Functional coverage
xUnit (every unit test is a cover point that has a binary pass|fail). VUnit, cocotb, fsva and others can generate xUnit reports of unit testing suites.
When PSL is used, GHDL can generate a JSON report of cover and assert statements:
--psl-report
.OSVVM has an internal coverge database format.
There is an specification by Accellera, Mentor Graphics and Cadence named Unified Coverage Interoperability Standard (UCIS) and a matching Unified Coverage Database (UCDB).
xUnit
VUnit has built-in support for generating xUnit (XML) reports. In fact,
VUnit’s name comes from VHDL unit testing framework (see Wikipedia: List of unit testing frameworks).
CLI option -x
allows specifying the target file name. Two different formats are supported: Jenkins
(JUnit) and Bamboo. JUnit is
also supported on GitLab CI: docs.gitlab.com: Unit test reports.
Python’s unittest (and, therefore, pytest) was originally inspired by JUnit, so it has a similar flavor as unit testing
frameworks in other languages. Moreover, there is junitparser, a Python tool
for manipulating xUnit XML files.

● ● ● ● ● ● ●

Set of tasks ▸
A) Summarize the text on functional coverage in two sentences.
B) Edit the text on functional coverage by rewriting it starting with "CLI option -x" and going on through "xUnit XML files.", with "Bamboo" replaced by "TeamCity".
C) Resume the text on functional coverage after its last sentence.

Information ▸

● ● ● ● ● ● ●

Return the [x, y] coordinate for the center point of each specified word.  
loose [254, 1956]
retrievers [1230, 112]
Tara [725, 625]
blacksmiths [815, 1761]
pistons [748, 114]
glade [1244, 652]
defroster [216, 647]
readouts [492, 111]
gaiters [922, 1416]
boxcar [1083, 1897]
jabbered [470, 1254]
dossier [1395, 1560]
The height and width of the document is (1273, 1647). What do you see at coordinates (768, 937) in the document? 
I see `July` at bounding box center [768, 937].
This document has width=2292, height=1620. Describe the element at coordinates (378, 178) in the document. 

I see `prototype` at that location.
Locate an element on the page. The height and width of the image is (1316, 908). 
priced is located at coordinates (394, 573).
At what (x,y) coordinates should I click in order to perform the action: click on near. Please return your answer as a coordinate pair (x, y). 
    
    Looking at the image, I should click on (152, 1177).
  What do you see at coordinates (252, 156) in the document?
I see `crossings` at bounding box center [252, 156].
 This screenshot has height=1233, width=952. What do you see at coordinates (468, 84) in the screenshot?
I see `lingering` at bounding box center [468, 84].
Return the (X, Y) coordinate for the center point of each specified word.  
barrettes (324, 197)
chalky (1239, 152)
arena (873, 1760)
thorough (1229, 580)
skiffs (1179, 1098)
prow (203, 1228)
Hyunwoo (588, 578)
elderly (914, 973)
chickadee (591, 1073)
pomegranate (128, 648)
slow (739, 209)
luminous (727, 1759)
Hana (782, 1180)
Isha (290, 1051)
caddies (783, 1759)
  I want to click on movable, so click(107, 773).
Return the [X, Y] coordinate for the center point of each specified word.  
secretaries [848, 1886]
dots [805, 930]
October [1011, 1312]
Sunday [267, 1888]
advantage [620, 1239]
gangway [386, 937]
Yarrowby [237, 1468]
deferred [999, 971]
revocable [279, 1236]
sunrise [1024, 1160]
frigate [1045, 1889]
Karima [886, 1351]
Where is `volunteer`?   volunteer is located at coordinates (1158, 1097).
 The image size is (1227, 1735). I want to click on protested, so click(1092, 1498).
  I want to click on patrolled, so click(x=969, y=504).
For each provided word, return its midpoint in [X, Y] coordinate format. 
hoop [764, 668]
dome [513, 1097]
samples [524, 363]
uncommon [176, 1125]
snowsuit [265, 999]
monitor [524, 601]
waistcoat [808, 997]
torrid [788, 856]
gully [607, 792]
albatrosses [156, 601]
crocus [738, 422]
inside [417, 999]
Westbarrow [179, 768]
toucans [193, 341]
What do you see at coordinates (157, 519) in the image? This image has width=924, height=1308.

● ● ● ● ● ● ●

Your written answers ▸
A) VUnit, cocotb, fsva and other tools can generate xUnit reports, in which every unit test is a cover point with a binary pass or fail, and GHDL can generate a JSON report of cover and assert statements when PSL is used. VUnit has built-in support for xUnit (XML) reports, with the -x option specifying the target file name and both Jenkins (JUnit) and Bamboo formats supported.

B)
CLI option -x
allows specifying the target file name. Two different formats are supported: Jenkins
(JUnit) and TeamCity. JUnit is
also supported on GitLab CI: docs.gitlab.com: Unit test reports.
Python’s unittest (and, therefore, pytest) was originally inspired by JUnit, so it has a similar flavor as unit testing
frameworks in other languages. Moreover, there is junitparser, a Python tool
for manipulating xUnit XML files.

C)
Therefore, by using VUnit’s simulator interface and test runner infrastructure, it is already possible to generate fine grained reports in a standard format. This might be useful for users of OSVVM and/or UVVM, which don’t have an equivalent feature.
Cocotb can also generate xUnit reports, independently from VUnit. See docs.cocotb.org: COCOTB_RESULTS_FILE. Precisely, this is related to the duplicated test/regression management features in both frameworks. At the moment, users are expected to handle them independently when mixed (HDL + cocotb) testsuites are run. However, there is work in progress for hopefully unifying them automatically (through some post-simulation helper hook). Anyway, while generated independently, the OSVR core can be used for aggregating them.
Note
In the JUnit XML format, the result of each test is only explicitly provided in case of failure, error or skip. Therefore, the absence of result indicates a passed test case.
PSL report
As explained in --psl-report
, “for each PSL cover and assert statements, the name, source location and whether it passed or failed is reported” by GHDL in a JSON format. Therefore, it should be trivial
to import these reports in OSVR similarly to how xUnit reports are handled.
OSVVM
OSVVM has a non-trivial built-in database format for the advanced functional coverage features provided by CoveragePkg (see OSVVM/Documentation: CoveragePkg_*.pdf). There is work in progress with developers of OSVVM for evaluating how to export it to some standard format, such as xUnit, UCB, or some other XML/JSON/YAML format.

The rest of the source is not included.